APPROACH AND RESULTS: We conducted a pragmatic randomized controlled trial (NCT02786537) to compare the effectiveness of DAAs for HCV genotype 1a or 1b on viral response, safety, tolerability, and medication nonadherence. Adults with compensated liver disease, HCV genotype 1, not pregnant or breastfeeding, and with health insurance likely to cover ledipasvir/sofosbuvir (LDV/SOF) were recruited from 34 US viral hepatitis clinics. Participants were randomized (+/- ribavirin) to LDV/SOF, elbasvir/grazoprevir (EBR/GZR), and paritaprevir/ritonavir/ombitasvir+dasabuvir (PrOD; treatment arm stopped early). Primary outcomes included sustained viral response at 12 weeks (SVR12), clinician-recorded adverse events, patient-reported symptoms, and medication nonadherence. Between June 2016 and March 2018, 1,609 participants were randomized. Among 1,128 participants who received >=1 dose of EBR/GZR or LDV/SOF (+/- ribavirin), SVR12 was 95.2% (95% CI, 92.8%-97.6%) and 97.4% (95% CI, 95.5%-99.2%), respectively, with a difference estimate of 2.2% (-0.5% to 4.7%), falling within the "equivalence" interval (-5% to 5%). While most (56%) participants experienced adverse events, few were serious (4.2%) or severe (1.8%). In the absence of ribavirin, discontinuations due to adverse events were rare. Patient-reported symptoms and medication nonadherence were similar. Study limitations were dropout due to insurance denial and loss to follow-up after treatment, limiting the ability to measure SVR12.

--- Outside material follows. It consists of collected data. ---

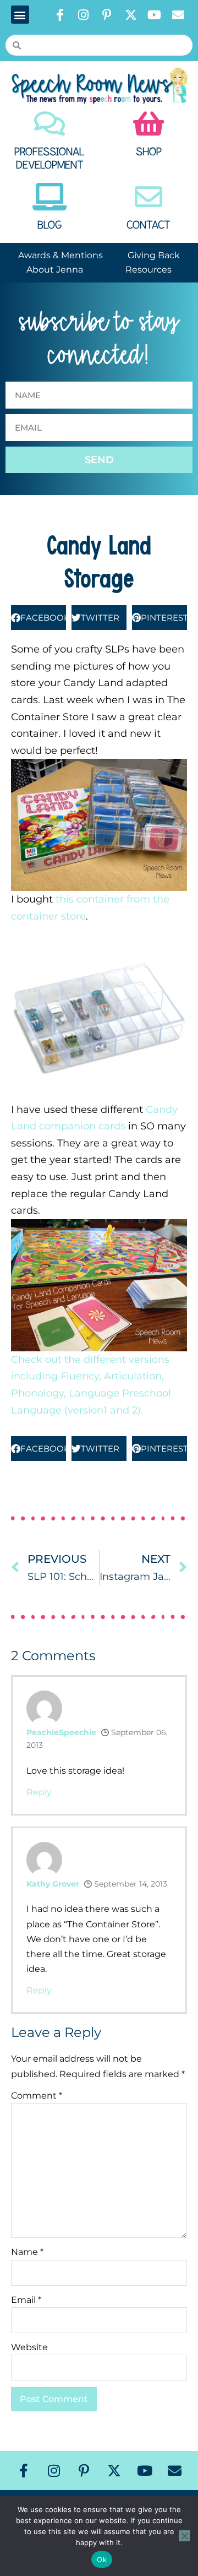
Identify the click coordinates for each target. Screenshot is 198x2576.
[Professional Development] (49, 123)
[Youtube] (154, 15)
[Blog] (49, 196)
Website (29, 2347)
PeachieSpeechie (61, 1732)
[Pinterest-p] (107, 15)
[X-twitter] (131, 15)
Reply (39, 1792)
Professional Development (49, 158)
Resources (148, 269)
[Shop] (148, 123)
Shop (149, 152)
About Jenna (54, 269)
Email (26, 2300)
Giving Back (154, 255)
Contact (148, 225)
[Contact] (148, 196)
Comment (36, 2095)
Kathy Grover (52, 1884)
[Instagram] (84, 15)
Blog (49, 225)
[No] (184, 2535)
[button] (20, 15)
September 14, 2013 (129, 1884)
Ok (102, 2559)
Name (27, 2252)
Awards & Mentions (60, 255)
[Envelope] (178, 15)
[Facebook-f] (60, 15)
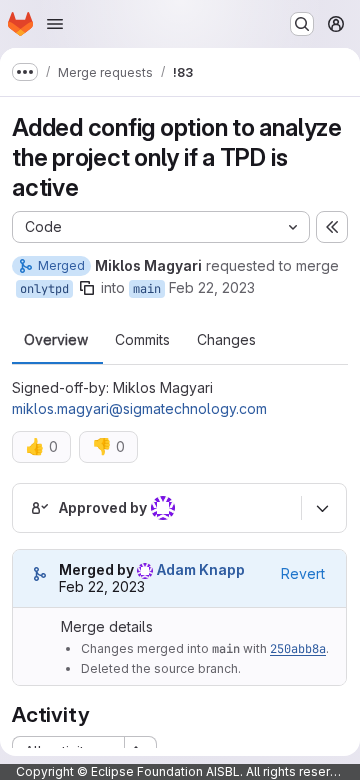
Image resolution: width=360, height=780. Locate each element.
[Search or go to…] (302, 24)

BACKGROUND AND AIMS: Multiple direct-acting antiviral (DAA) regimens are available to treat HCV genotype 1 infection. However, comparative effectiveness from randomized controlled trials of DAA regimens is unavailable.

CONCLUSIONS: This pragmatic trial demonstrated high SVR12 for participants treated with EBR/GZR and LDV/SOF with few adverse effects. Overall, the two regimens were equivalent in effectiveness. The results support current HCV guidelines that do not distinguish between ribavirin-free EBR/GZR and LDV/SOF. Copyright (c) 2021 The Authors. Hepatology published by Wiley Periodicals LLC on behalf of American Association for the Study of Liver Diseases.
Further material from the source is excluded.